WORK REQUEST: Starting with the line containing "2009 (130, 1719)" and going on through the line containing "2010 (130, 1702)", return the lines of the data below exactly, and only those.

DATA TO PROCESS:
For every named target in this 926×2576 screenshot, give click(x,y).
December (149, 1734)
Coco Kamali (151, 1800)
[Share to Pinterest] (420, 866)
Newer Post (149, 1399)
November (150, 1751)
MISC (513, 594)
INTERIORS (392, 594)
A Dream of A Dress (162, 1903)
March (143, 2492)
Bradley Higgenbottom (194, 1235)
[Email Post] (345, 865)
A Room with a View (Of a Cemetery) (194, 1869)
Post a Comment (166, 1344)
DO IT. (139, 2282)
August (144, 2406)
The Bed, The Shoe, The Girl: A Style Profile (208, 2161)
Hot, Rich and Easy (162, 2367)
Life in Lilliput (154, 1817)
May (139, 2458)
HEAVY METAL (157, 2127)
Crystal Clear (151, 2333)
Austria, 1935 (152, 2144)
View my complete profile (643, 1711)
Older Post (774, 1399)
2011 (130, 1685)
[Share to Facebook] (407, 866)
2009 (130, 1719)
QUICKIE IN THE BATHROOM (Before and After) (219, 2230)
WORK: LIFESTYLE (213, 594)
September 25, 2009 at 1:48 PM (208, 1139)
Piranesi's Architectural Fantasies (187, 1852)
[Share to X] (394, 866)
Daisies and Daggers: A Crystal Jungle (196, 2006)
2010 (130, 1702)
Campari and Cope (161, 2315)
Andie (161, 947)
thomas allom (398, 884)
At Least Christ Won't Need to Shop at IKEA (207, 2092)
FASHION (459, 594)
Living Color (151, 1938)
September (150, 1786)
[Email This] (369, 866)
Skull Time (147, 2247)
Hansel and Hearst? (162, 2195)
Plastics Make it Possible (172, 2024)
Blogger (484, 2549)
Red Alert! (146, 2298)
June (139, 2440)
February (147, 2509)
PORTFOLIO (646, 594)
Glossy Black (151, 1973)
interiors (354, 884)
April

OUTPUT OF THE TASK:
2009 (130, 1719)
QUICKIE IN THE BATHROOM (Before and After) (219, 2230)
WORK: LIFESTYLE (213, 594)
September 25, 2009 at 1:48 PM (208, 1139)
Piranesi's Architectural Fantasies (187, 1852)
[Share to X] (394, 866)
Daisies and Daggers: A Crystal Jungle (196, 2006)
2010 (130, 1702)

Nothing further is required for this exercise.